■ **Aim of the exercise**
Edit the listing below so that every instance of "GUI agent" becomes "UI agent", with everything else unchanged.

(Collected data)
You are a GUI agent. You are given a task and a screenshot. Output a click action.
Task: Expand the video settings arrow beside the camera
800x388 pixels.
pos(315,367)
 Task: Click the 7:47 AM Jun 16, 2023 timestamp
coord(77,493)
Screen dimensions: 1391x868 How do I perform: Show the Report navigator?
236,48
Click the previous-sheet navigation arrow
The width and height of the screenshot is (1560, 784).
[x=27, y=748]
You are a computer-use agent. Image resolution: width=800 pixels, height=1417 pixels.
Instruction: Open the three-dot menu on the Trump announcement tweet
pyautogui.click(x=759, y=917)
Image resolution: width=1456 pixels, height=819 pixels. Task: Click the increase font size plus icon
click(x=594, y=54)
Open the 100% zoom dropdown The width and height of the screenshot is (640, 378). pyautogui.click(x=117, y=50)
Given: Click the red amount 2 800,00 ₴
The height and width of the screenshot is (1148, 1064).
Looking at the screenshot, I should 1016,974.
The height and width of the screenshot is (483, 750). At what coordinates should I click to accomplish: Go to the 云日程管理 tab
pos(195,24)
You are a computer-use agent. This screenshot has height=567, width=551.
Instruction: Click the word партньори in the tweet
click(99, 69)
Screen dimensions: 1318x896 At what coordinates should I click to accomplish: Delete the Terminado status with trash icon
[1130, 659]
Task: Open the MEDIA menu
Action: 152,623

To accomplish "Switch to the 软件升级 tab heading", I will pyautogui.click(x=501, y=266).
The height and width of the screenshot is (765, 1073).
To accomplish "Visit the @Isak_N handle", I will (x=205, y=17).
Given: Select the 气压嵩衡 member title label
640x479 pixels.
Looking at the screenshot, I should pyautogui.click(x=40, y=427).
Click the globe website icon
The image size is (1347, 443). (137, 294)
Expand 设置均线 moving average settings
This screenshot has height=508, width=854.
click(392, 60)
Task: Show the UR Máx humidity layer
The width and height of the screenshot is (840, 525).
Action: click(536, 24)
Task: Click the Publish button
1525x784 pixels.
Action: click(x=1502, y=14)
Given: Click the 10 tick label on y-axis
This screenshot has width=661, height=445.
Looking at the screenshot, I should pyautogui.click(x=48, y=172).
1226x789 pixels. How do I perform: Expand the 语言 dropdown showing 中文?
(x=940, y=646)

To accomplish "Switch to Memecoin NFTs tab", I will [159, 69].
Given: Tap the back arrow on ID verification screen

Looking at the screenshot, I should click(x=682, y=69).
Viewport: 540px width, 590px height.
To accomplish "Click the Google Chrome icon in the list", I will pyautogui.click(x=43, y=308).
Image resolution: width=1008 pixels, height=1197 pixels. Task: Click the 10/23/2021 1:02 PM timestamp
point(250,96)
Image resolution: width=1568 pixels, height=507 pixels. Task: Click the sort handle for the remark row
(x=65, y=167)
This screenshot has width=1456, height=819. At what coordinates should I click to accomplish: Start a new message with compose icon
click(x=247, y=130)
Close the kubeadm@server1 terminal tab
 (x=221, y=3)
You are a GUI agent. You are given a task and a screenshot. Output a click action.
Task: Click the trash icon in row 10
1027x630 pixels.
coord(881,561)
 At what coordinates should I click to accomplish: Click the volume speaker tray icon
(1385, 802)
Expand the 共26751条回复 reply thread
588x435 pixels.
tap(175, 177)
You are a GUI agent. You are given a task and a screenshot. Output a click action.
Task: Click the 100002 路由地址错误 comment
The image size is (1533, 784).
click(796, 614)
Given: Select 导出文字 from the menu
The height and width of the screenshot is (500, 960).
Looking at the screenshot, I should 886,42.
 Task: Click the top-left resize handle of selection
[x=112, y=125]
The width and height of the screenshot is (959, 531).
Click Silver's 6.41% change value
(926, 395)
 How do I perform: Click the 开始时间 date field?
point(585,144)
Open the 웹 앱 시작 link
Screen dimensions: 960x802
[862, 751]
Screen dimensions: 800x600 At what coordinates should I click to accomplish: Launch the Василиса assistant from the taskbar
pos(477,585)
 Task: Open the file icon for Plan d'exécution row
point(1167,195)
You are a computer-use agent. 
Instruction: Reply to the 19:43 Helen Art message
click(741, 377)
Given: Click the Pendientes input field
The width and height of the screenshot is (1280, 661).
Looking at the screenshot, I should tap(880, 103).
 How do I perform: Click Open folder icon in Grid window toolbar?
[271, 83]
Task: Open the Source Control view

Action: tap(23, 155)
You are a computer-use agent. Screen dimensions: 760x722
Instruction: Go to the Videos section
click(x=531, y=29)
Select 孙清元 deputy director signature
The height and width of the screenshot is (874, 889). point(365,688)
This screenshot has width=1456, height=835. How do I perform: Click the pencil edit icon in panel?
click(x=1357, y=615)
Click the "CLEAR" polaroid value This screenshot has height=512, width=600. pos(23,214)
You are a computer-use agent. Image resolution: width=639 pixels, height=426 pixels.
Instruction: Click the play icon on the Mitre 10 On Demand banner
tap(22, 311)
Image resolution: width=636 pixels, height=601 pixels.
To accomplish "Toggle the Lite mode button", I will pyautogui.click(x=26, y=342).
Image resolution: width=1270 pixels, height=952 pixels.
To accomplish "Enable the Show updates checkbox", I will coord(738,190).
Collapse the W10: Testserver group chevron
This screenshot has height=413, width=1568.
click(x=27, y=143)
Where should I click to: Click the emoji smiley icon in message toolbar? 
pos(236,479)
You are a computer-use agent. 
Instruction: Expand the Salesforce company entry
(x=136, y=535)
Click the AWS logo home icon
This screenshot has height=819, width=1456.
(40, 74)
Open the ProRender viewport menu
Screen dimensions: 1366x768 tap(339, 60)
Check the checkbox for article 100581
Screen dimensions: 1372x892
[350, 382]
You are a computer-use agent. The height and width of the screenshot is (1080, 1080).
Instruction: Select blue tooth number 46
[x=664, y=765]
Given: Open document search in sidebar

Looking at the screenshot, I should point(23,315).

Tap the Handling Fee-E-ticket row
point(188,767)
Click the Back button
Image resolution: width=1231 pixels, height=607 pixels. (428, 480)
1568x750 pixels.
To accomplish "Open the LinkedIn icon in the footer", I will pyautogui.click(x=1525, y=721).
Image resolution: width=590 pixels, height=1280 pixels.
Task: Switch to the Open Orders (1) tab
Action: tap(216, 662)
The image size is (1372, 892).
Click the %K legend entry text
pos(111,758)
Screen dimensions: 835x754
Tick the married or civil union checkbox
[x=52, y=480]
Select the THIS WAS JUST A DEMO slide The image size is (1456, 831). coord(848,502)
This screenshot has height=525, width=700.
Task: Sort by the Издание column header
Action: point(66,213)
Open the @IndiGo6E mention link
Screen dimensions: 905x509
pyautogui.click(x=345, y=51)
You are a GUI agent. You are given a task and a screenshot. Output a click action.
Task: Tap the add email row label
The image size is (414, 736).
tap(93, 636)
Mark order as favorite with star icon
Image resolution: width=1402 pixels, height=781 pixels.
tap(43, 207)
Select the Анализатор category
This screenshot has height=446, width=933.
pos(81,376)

■ **Written answer**
You are a UI agent. You are given a task and a screenshot. Output a click action.
Task: Expand the video settings arrow beside the camera
800x388 pixels.
pos(315,367)
 Task: Click the 7:47 AM Jun 16, 2023 timestamp
coord(77,493)
Screen dimensions: 1391x868 How do I perform: Show the Report navigator?
236,48
Click the previous-sheet navigation arrow
The width and height of the screenshot is (1560, 784).
[x=27, y=748]
You are a computer-use agent. Image resolution: width=800 pixels, height=1417 pixels.
Instruction: Open the three-dot menu on the Trump announcement tweet
pyautogui.click(x=759, y=917)
Image resolution: width=1456 pixels, height=819 pixels. Task: Click the increase font size plus icon
click(x=594, y=54)
Open the 100% zoom dropdown The width and height of the screenshot is (640, 378). pyautogui.click(x=117, y=50)
Given: Click the red amount 2 800,00 ₴
The height and width of the screenshot is (1148, 1064).
Looking at the screenshot, I should 1016,974.
The height and width of the screenshot is (483, 750). At what coordinates should I click to accomplish: Go to the 云日程管理 tab
pos(195,24)
You are a computer-use agent. This screenshot has height=567, width=551.
Instruction: Click the word партньори in the tweet
click(99, 69)
Screen dimensions: 1318x896 At what coordinates should I click to accomplish: Delete the Terminado status with trash icon
[1130, 659]
Task: Open the MEDIA menu
Action: 152,623

To accomplish "Switch to the 软件升级 tab heading", I will pyautogui.click(x=501, y=266).
The height and width of the screenshot is (765, 1073).
To accomplish "Visit the @Isak_N handle", I will (x=205, y=17).
Given: Select the 气压嵩衡 member title label
640x479 pixels.
Looking at the screenshot, I should pyautogui.click(x=40, y=427).
Click the globe website icon
The image size is (1347, 443). (137, 294)
Expand 设置均线 moving average settings
This screenshot has height=508, width=854.
click(392, 60)
Task: Show the UR Máx humidity layer
The width and height of the screenshot is (840, 525).
Action: click(536, 24)
Task: Click the Publish button
1525x784 pixels.
Action: click(x=1502, y=14)
Given: Click the 10 tick label on y-axis
This screenshot has width=661, height=445.
Looking at the screenshot, I should pyautogui.click(x=48, y=172).
1226x789 pixels. How do I perform: Expand the 语言 dropdown showing 中文?
(x=940, y=646)

To accomplish "Switch to Memecoin NFTs tab", I will [159, 69].
Given: Tap the back arrow on ID verification screen

Looking at the screenshot, I should click(x=682, y=69).
Viewport: 540px width, 590px height.
To accomplish "Click the Google Chrome icon in the list", I will pyautogui.click(x=43, y=308).
Image resolution: width=1008 pixels, height=1197 pixels. Task: Click the 10/23/2021 1:02 PM timestamp
point(250,96)
Image resolution: width=1568 pixels, height=507 pixels. Task: Click the sort handle for the remark row
(x=65, y=167)
This screenshot has width=1456, height=819. At what coordinates should I click to accomplish: Start a new message with compose icon
click(x=247, y=130)
Close the kubeadm@server1 terminal tab
 (x=221, y=3)
You are a UI agent. You are given a task and a screenshot. Output a click action.
Task: Click the trash icon in row 10
1027x630 pixels.
coord(881,561)
 At what coordinates should I click to accomplish: Click the volume speaker tray icon
(1385, 802)
Expand the 共26751条回复 reply thread
588x435 pixels.
tap(175, 177)
You are a UI agent. You are given a task and a screenshot. Output a click action.
Task: Click the 100002 路由地址错误 comment
The image size is (1533, 784).
click(796, 614)
Given: Select 导出文字 from the menu
The height and width of the screenshot is (500, 960).
Looking at the screenshot, I should 886,42.
 Task: Click the top-left resize handle of selection
[x=112, y=125]
The width and height of the screenshot is (959, 531).
Click Silver's 6.41% change value
(926, 395)
 How do I perform: Click the 开始时间 date field?
point(585,144)
Open the 웹 앱 시작 link
Screen dimensions: 960x802
[862, 751]
Screen dimensions: 800x600 At what coordinates should I click to accomplish: Launch the Василиса assistant from the taskbar
pos(477,585)
 Task: Open the file icon for Plan d'exécution row
point(1167,195)
You are a computer-use agent. 
Instruction: Reply to the 19:43 Helen Art message
click(741, 377)
Given: Click the Pendientes input field
The width and height of the screenshot is (1280, 661).
Looking at the screenshot, I should tap(880, 103).
 How do I perform: Click Open folder icon in Grid window toolbar?
[271, 83]
Task: Open the Source Control view

Action: tap(23, 155)
You are a computer-use agent. Screen dimensions: 760x722
Instruction: Go to the Videos section
click(x=531, y=29)
Select 孙清元 deputy director signature
The height and width of the screenshot is (874, 889). point(365,688)
This screenshot has width=1456, height=835. How do I perform: Click the pencil edit icon in panel?
click(x=1357, y=615)
Click the "CLEAR" polaroid value This screenshot has height=512, width=600. pos(23,214)
You are a computer-use agent. Image resolution: width=639 pixels, height=426 pixels.
Instruction: Click the play icon on the Mitre 10 On Demand banner
tap(22, 311)
Image resolution: width=636 pixels, height=601 pixels.
To accomplish "Toggle the Lite mode button", I will pyautogui.click(x=26, y=342).
Image resolution: width=1270 pixels, height=952 pixels.
To accomplish "Enable the Show updates checkbox", I will coord(738,190).
Collapse the W10: Testserver group chevron
This screenshot has height=413, width=1568.
click(x=27, y=143)
Where should I click to: Click the emoji smiley icon in message toolbar? 
pos(236,479)
You are a computer-use agent. 
Instruction: Expand the Salesforce company entry
(x=136, y=535)
Click the AWS logo home icon
This screenshot has height=819, width=1456.
(40, 74)
Open the ProRender viewport menu
Screen dimensions: 1366x768 tap(339, 60)
Check the checkbox for article 100581
Screen dimensions: 1372x892
[350, 382]
You are a computer-use agent. The height and width of the screenshot is (1080, 1080).
Instruction: Select blue tooth number 46
[x=664, y=765]
Given: Open document search in sidebar

Looking at the screenshot, I should point(23,315).

Tap the Handling Fee-E-ticket row
point(188,767)
Click the Back button
Image resolution: width=1231 pixels, height=607 pixels. (428, 480)
1568x750 pixels.
To accomplish "Open the LinkedIn icon in the footer", I will pyautogui.click(x=1525, y=721).
Image resolution: width=590 pixels, height=1280 pixels.
Task: Switch to the Open Orders (1) tab
Action: tap(216, 662)
The image size is (1372, 892).
Click the %K legend entry text
pos(111,758)
Screen dimensions: 835x754
Tick the married or civil union checkbox
[x=52, y=480]
Select the THIS WAS JUST A DEMO slide The image size is (1456, 831). coord(848,502)
This screenshot has height=525, width=700.
Task: Sort by the Издание column header
Action: point(66,213)
Open the @IndiGo6E mention link
Screen dimensions: 905x509
pyautogui.click(x=345, y=51)
You are a UI agent. You are given a task and a screenshot. Output a click action.
Task: Tap the add email row label
The image size is (414, 736).
tap(93, 636)
Mark order as favorite with star icon
Image resolution: width=1402 pixels, height=781 pixels.
tap(43, 207)
Select the Анализатор category
This screenshot has height=446, width=933.
pos(81,376)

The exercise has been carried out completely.